Werbung für Geschäfte mit D-Mark (Foto: DW/Kiesel)
D-Mark Geschäfte lohnen sich immer noch - ein Werbeprospekt lockt mit der alten WährungBild: DW

Das Potenzial für D-Mark-Geschäfte ist wirklich nicht zu verachten. Die D-Mark ist zehn Jahre tot - aber noch immer kaufkräftig. 13,3 Milliarden sind noch vorhanden, je etwa zur Hälfte in Banknoten und in Münzen. Insgesamt, darüber gibt es genaue Statistiken, sind es 4,8 Prozent des Bargeldumlaufs von 2000. Nicht nur der Kleinhändler in Lichtenberg, auch große Unternehmen möchten einen Teil davon in ihren Kassen haben.
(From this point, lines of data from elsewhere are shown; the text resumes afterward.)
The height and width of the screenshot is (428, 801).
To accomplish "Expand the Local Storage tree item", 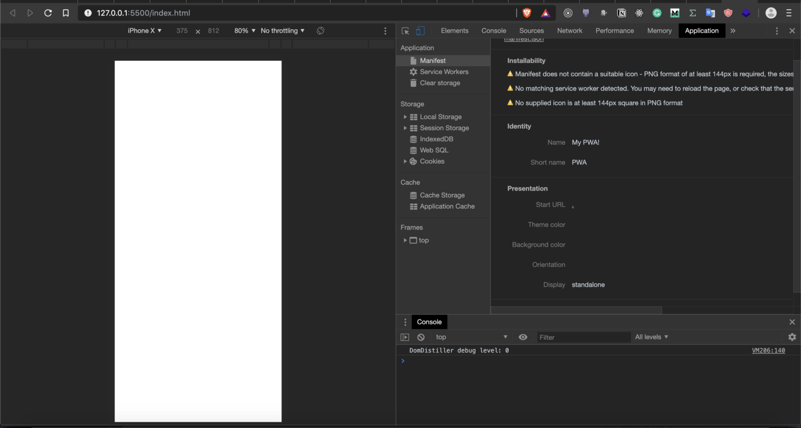I will [x=405, y=117].
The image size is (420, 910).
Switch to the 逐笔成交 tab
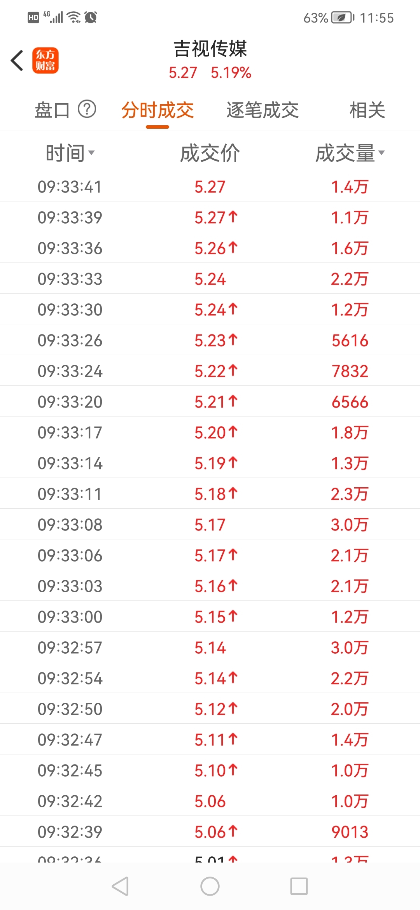263,110
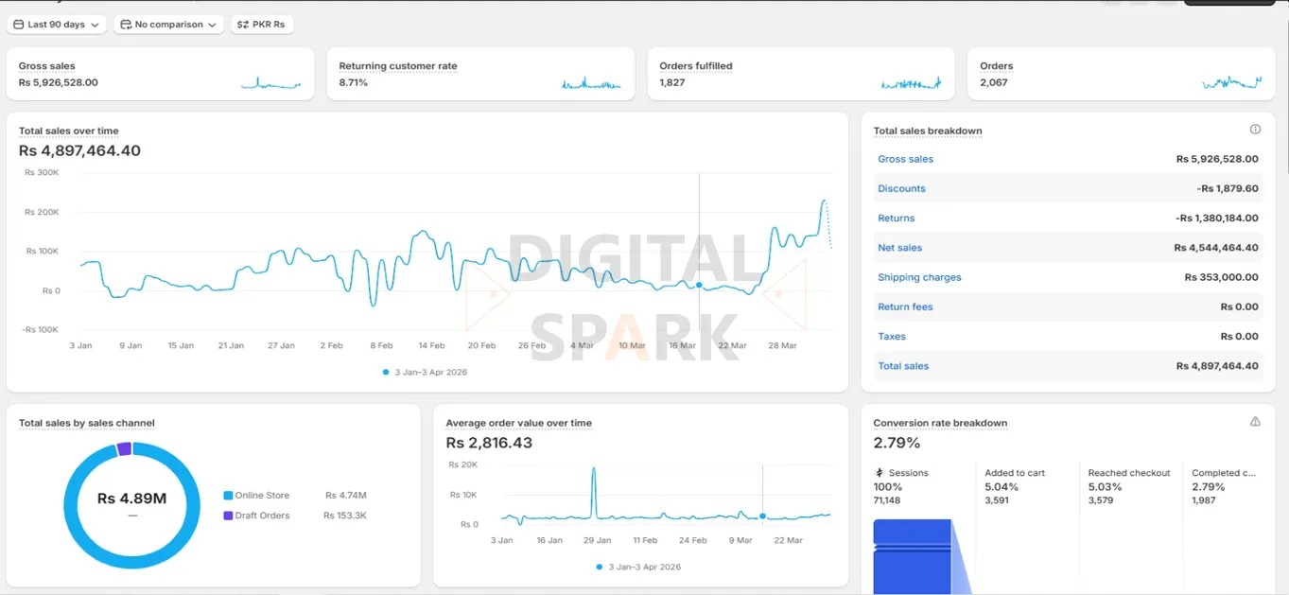Click the Total sales over time card title
The width and height of the screenshot is (1289, 595).
(x=68, y=131)
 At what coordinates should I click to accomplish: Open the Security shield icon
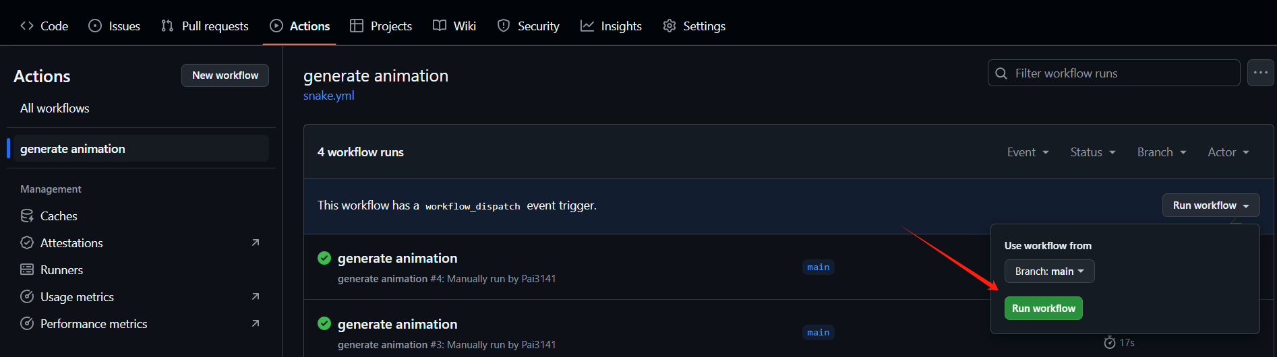pos(504,26)
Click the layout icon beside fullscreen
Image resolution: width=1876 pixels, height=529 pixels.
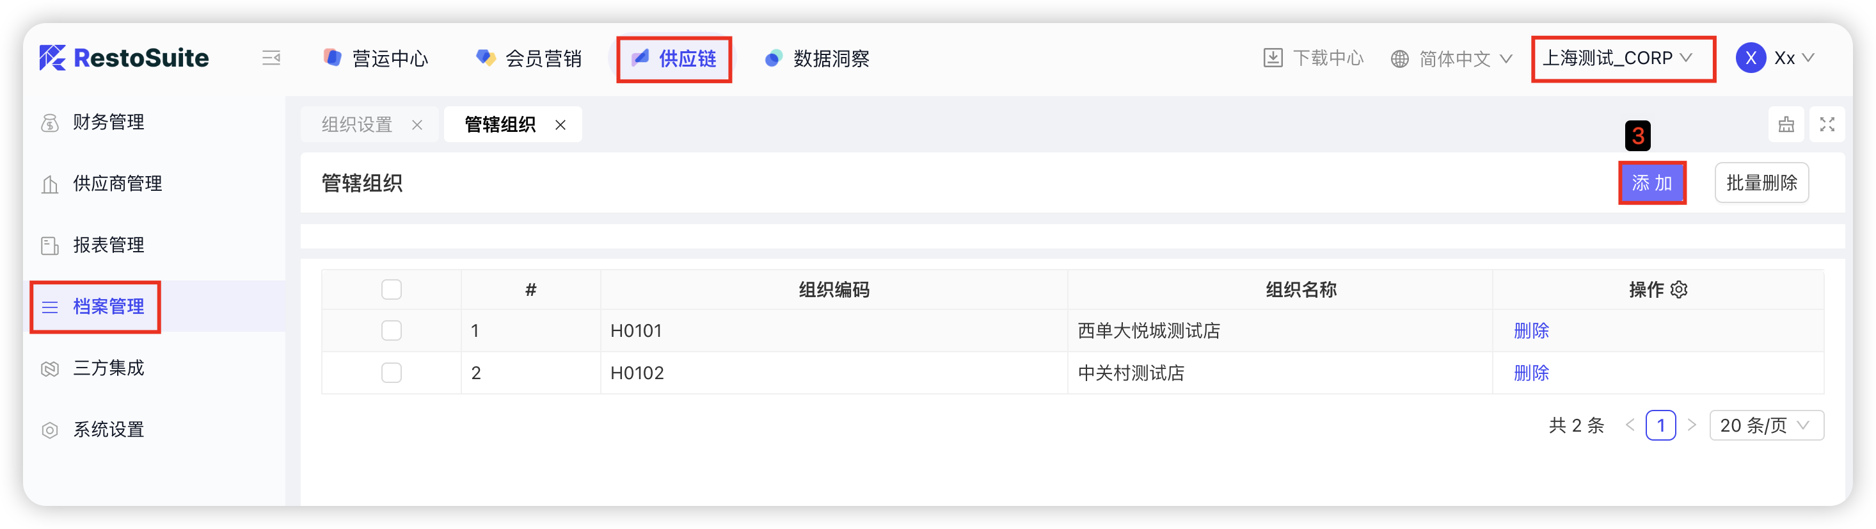(x=1786, y=125)
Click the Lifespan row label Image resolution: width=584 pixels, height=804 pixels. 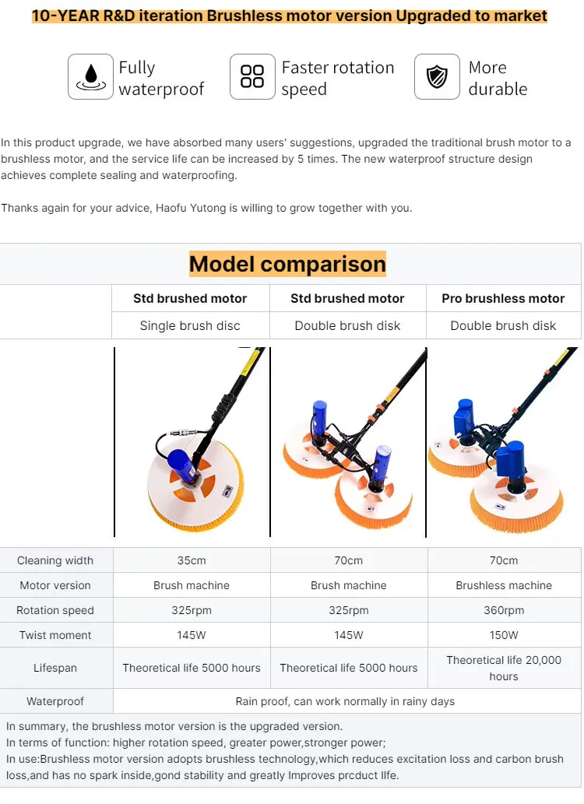tap(55, 668)
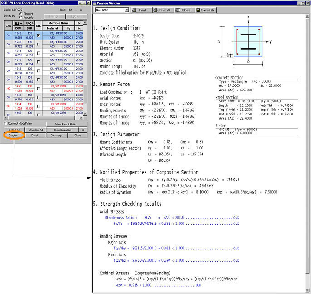Open the Summary... report
311x294 pixels.
pos(57,135)
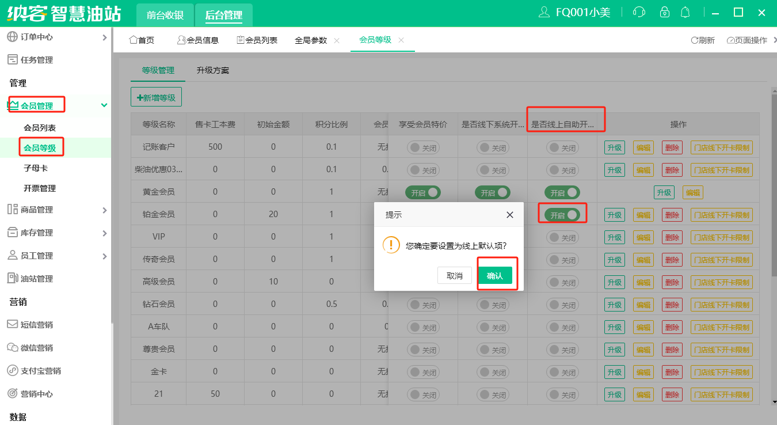Switch to the 升级方案 tab
777x425 pixels.
pos(212,70)
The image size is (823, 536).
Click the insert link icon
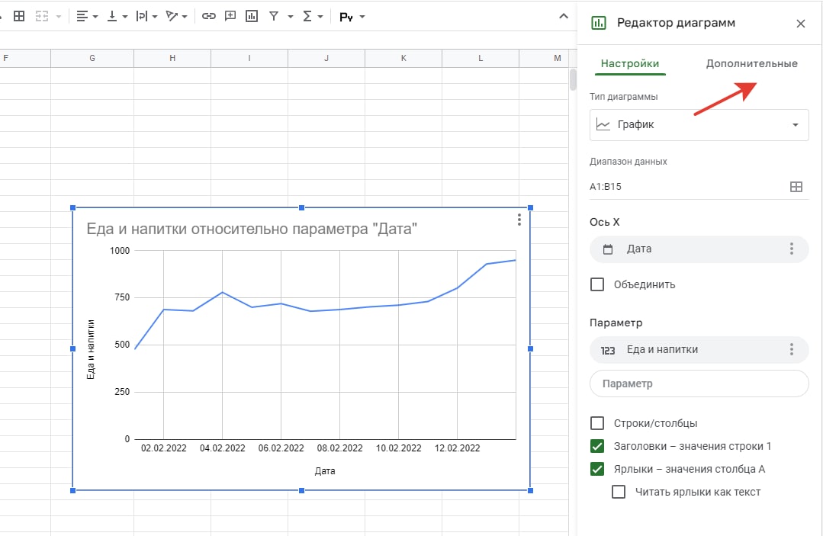point(208,16)
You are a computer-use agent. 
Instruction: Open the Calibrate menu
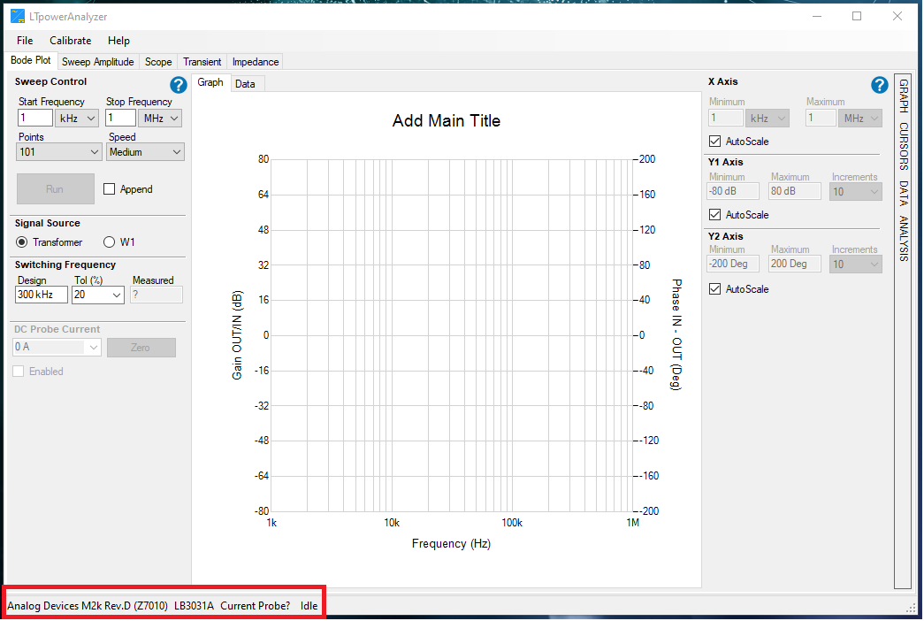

Die 48.000 Münzfernsprecher der Deutschen Telekom akzeptieren die Zombiwährung anstandslos und in den Bekleidungskaufhäusern von C&A sind die elektronischen Registrierkassen mit einem DM-Menüpunkt versehen – bis zu 150.000 Mark im Monat werden für Slips, Socken und Oberbekleidung ausgegeben.

Vergessene Schätze

Bei Willi Winzig laufen meist kleinere Beträge ein. Eine Frau mit Kunstpelzbesatz am Wintermantel legt eine Packung mit Filzgleitern, einen Schrittzähler und Flicken zum Aufbügeln auf den Tisch des Verkäufers. 11,25 Euro rechnet er aus. Da schiebt die Kundin einen weißen Umschlag über die Tischplatte. Winzig leert den Inhalt aus: Dunkel gewordene Ein- und Zweipfennigstücke, Zehner mit Patina und zwei silbrige Fünfziger mit der knieenden Baumpflanzerin drauf. "Die habe ich aus einer alten Sparbüchse meiner Tochter", erklärt die Kundin, "aber das hat sie mir erlaubt." Es sind 3,60 DM, die mit einem Kurs von 2,1 verrechnet werden. "Das ist ein bisschen mehr als der offizielle Kurs", sagt der Händler, "aber wir müssen damit auch zur Bundesbank fahren und uns dort anstellen." Für die Kundin ist das in Ordnung, sie zahlt 1,70 Euro weniger. "Das war schon gutes Geld, die D-Mark, aber ich bin froh, dass ich es jetzt los bin!", sagt sie und packt zusammen.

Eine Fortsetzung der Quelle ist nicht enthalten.